Accepted for publication January 4, 2002.

* Address reprint requests to Dr Banbury, The Cleveland Clinic Foundation, 9500 Euclid Ave, Desk F25, Cleveland, OH 44195 USA
e-mail: banburm{at}ccf.org

Background. Long-term stability of the hemodynamic performance of commercially available Carpentier-Edwards stented bovine pericardial aortic bioprostheses (Perimount RSR) is unknown. To anticipate the fate of this bioprosthesis, we examined its hemodynamic performance up to 17 years using echocardiographic studies in a Premarket Approval cohort.

Methods. Of 267 patients at four institutions in the Premarket Approval cohort, 85 had a total of 168 echocardiographic studies during a 17-year period of yearly follow-up examinations. These were reviewed and quantified in a core echocardiographic facility. Longitudinal data analysis was used to account for repeated, censored data.

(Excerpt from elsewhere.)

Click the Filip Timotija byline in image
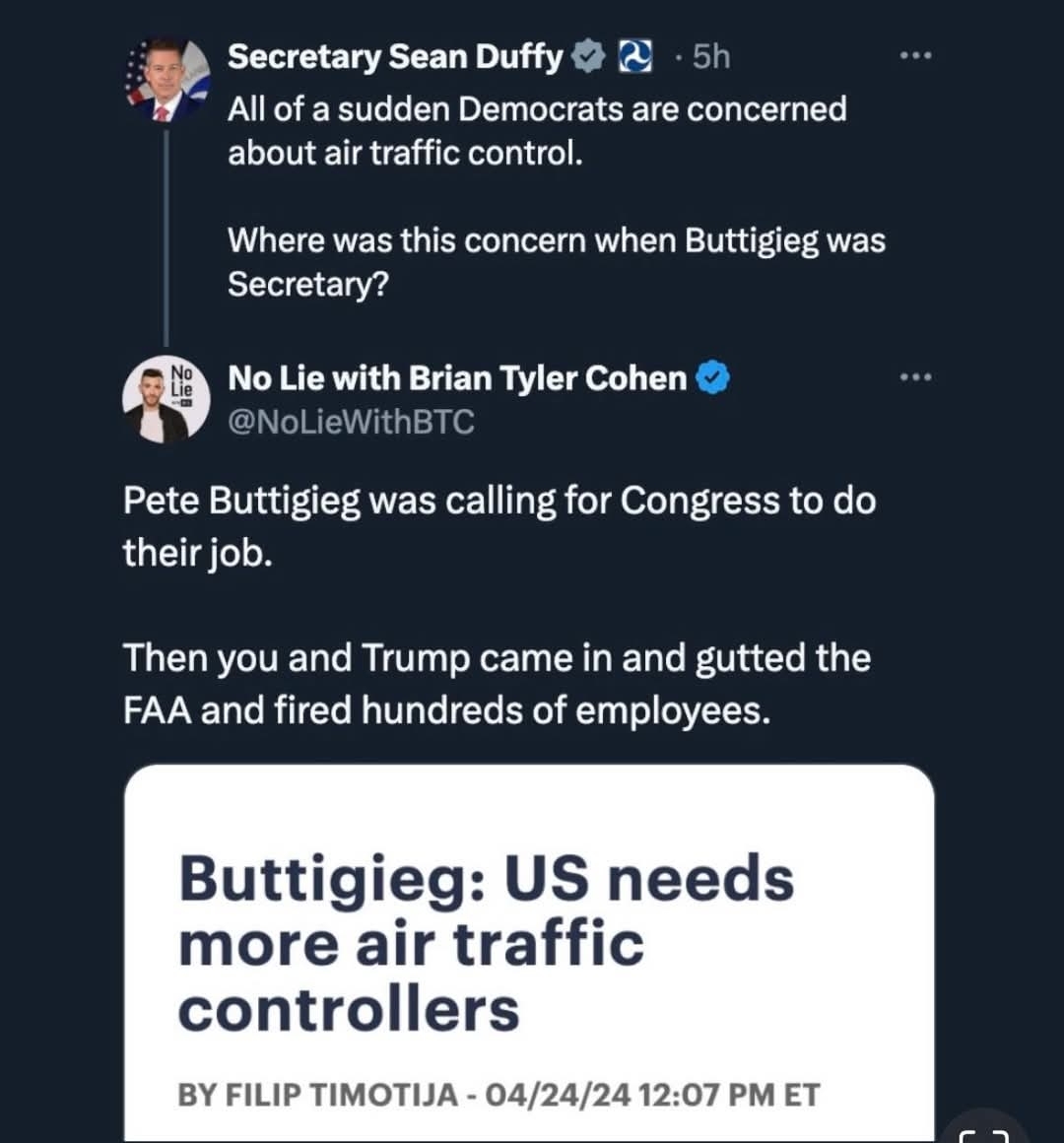Viewport: 1064px width, 1143px height. [318, 1095]
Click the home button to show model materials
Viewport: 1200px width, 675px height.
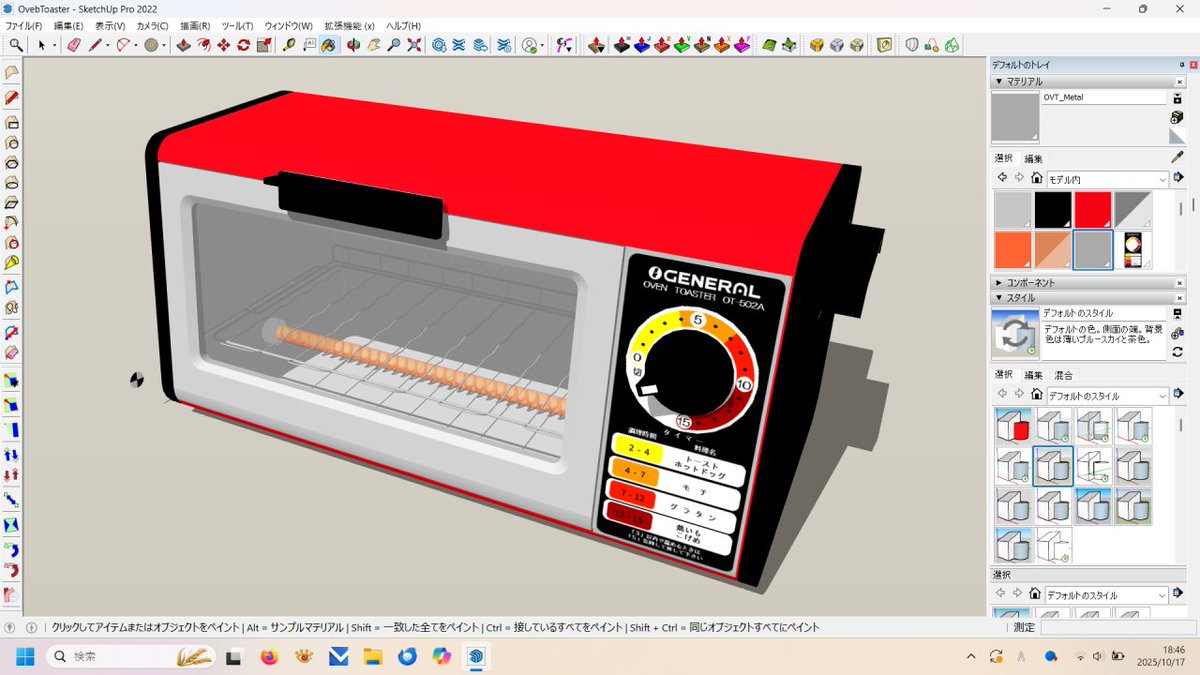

Results. Mean transvalvular gradient was inversely related to prosthesis size (p = 0.01), and possibly (p = 0.06) increased somewhat during the first 10 years of follow-up, then stabilized. Effective orifice area was larger in larger valve sizes (p = 0.01), declined somewhat during the first 10 years, and then began to increase again. Ejection fraction declined minimally (p = 0.2). In contrast to the rather stable hemodynamics, aortic regurgitation steadily increased from none to 1 to 2+ (p = 0.005), but rarely (< 10% at 17 years) progressed to 3+ or 4+.

Conclusions. The Carpentier-Edwards aortic pericardial bioprosthesis can be anticipated to have an acceptable long-term transvalvular gradient and effective orifice size that will change trivially up to 17 years after implantation. Mild aortic regurgitation will develop progressively. This anticipated hemodynamic resilience supports continued clinical use of the Perimount Carpentier-Edwards bovine pericardial stented bioprosthesis.